The problem: Copy out every one of the items below word for word, keeping each line unchanged.

Records excerpted from a collection
* START *

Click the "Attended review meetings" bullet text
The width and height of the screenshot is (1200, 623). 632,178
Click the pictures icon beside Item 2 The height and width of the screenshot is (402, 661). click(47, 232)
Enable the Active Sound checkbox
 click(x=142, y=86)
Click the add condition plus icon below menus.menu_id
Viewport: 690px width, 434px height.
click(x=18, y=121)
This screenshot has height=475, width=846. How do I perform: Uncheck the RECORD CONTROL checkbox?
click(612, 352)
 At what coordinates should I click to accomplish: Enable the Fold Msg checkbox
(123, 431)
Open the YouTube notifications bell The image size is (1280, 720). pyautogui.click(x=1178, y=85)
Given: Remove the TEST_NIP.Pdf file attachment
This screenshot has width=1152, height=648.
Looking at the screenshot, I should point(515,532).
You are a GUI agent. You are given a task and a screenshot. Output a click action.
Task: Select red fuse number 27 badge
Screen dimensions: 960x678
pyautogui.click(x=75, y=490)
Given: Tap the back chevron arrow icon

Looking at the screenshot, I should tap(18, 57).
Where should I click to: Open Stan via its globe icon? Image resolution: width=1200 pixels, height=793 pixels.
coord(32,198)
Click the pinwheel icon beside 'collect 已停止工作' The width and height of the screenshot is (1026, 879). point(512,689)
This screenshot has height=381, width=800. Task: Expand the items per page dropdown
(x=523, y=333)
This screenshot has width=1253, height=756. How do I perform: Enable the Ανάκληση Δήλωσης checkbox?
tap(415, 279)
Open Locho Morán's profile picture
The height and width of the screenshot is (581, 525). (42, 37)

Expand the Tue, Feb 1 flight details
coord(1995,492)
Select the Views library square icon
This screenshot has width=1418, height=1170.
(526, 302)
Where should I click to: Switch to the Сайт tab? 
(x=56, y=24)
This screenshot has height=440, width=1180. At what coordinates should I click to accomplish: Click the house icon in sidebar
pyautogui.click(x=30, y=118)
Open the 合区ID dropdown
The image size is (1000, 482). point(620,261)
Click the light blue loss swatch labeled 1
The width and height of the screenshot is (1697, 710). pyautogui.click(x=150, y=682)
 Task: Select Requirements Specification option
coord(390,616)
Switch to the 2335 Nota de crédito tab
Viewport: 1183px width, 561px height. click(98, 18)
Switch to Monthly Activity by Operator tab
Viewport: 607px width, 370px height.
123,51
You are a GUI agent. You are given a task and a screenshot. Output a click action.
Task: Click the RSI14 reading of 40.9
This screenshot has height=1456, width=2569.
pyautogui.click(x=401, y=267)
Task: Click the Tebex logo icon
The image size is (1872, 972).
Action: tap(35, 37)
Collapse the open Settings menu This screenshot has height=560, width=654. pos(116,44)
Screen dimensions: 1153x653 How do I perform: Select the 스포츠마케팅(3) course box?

* END *

Correct result:
Click the "Attended review meetings" bullet text
The width and height of the screenshot is (1200, 623). 632,178
Click the pictures icon beside Item 2 The height and width of the screenshot is (402, 661). click(47, 232)
Enable the Active Sound checkbox
 click(x=142, y=86)
Click the add condition plus icon below menus.menu_id
Viewport: 690px width, 434px height.
click(x=18, y=121)
This screenshot has height=475, width=846. How do I perform: Uncheck the RECORD CONTROL checkbox?
click(612, 352)
 At what coordinates should I click to accomplish: Enable the Fold Msg checkbox
(123, 431)
Open the YouTube notifications bell The image size is (1280, 720). pyautogui.click(x=1178, y=85)
Given: Remove the TEST_NIP.Pdf file attachment
This screenshot has width=1152, height=648.
Looking at the screenshot, I should point(515,532).
You are a GUI agent. You are given a task and a screenshot. Output a click action.
Task: Select red fuse number 27 badge
Screen dimensions: 960x678
pyautogui.click(x=75, y=490)
Given: Tap the back chevron arrow icon

Looking at the screenshot, I should tap(18, 57).
Where should I click to: Open Stan via its globe icon? Image resolution: width=1200 pixels, height=793 pixels.
coord(32,198)
Click the pinwheel icon beside 'collect 已停止工作' The width and height of the screenshot is (1026, 879). point(512,689)
This screenshot has height=381, width=800. Task: Expand the items per page dropdown
(x=523, y=333)
This screenshot has width=1253, height=756. How do I perform: Enable the Ανάκληση Δήλωσης checkbox?
tap(415, 279)
Open Locho Morán's profile picture
The height and width of the screenshot is (581, 525). (42, 37)

Expand the Tue, Feb 1 flight details
coord(1995,492)
Select the Views library square icon
This screenshot has width=1418, height=1170.
(526, 302)
Where should I click to: Switch to the Сайт tab? 
(x=56, y=24)
This screenshot has height=440, width=1180. At what coordinates should I click to accomplish: Click the house icon in sidebar
pyautogui.click(x=30, y=118)
Open the 合区ID dropdown
The image size is (1000, 482). point(620,261)
Click the light blue loss swatch labeled 1
The width and height of the screenshot is (1697, 710). pyautogui.click(x=150, y=682)
 Task: Select Requirements Specification option
coord(390,616)
Switch to the 2335 Nota de crédito tab
Viewport: 1183px width, 561px height. click(98, 18)
Switch to Monthly Activity by Operator tab
Viewport: 607px width, 370px height.
123,51
You are a GUI agent. You are given a task and a screenshot. Output a click action.
Task: Click the RSI14 reading of 40.9
This screenshot has height=1456, width=2569.
pyautogui.click(x=401, y=267)
Task: Click the Tebex logo icon
The image size is (1872, 972).
Action: tap(35, 37)
Collapse the open Settings menu This screenshot has height=560, width=654. pos(116,44)
Screen dimensions: 1153x653 How do I perform: Select the 스포츠마케팅(3) course box?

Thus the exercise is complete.